The International Monetary Fund expressed “significant concern” about the U.S. fiscal outlook as the deadline for automatic budget cuts approaches, advocating a more modest retrenchment to aid the economy.
Expiring U.S. tax provisions and automatic spending cuts mandated by the 2011 Budget Control Act imply fiscal withdrawal of more than 4 percent of gross domestic product, the Washington-based lender said today in its semi-annual Fiscal Monitor update.
“There is a risk in the United States of political gridlock that puts fiscal policy on autopilot and results in a sharp and sudden decline in deficits -- the ‘fiscal cliff,’” the IMF said.
Republicans in Congress are trying to exclude tax increases from congressional moves to tighten fiscal policy.
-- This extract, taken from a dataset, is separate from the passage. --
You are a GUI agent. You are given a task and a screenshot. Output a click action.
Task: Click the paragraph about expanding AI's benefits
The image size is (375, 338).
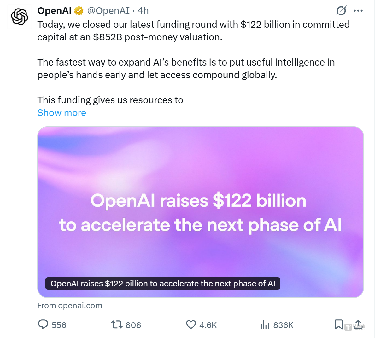tap(186, 69)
They are demanding that any revenue raised by removing exemptions be used to reduce tax rates, rather than narrow the deficit.
The IMF, in its report, said the U.S. and Japan should try to widen their revenue bases by ending exemptions and unwarranted special treatment under the tax code rather than just raising taxes.
Advanced economy deficits will decline by about 0.75 percentage point of gross domestic product this year and 1 percent next year, “a rate that strikes a compromise between restoring fiscal sustainability and supporting growth,” the IMF said in today’s report. “However, continued focus on nominal deficit targets runs the risk of compelling excessive fiscal tightening if growth weakens,” it said.
Advanced economies will have a shortfall in 2012 of 5.8 percent of GDP and 4.7 percent in 2013, compared with 5.7 percent and 4.5 percent in the IMF’s April report. The fiscal gaps in Spain, a central player in Europe’s banking and debt crisis, are forecast to be 7 percent this year and 5.9 percent in 2013, compared with prior estimates for 6 percent and 5.7 percent, the IMF said.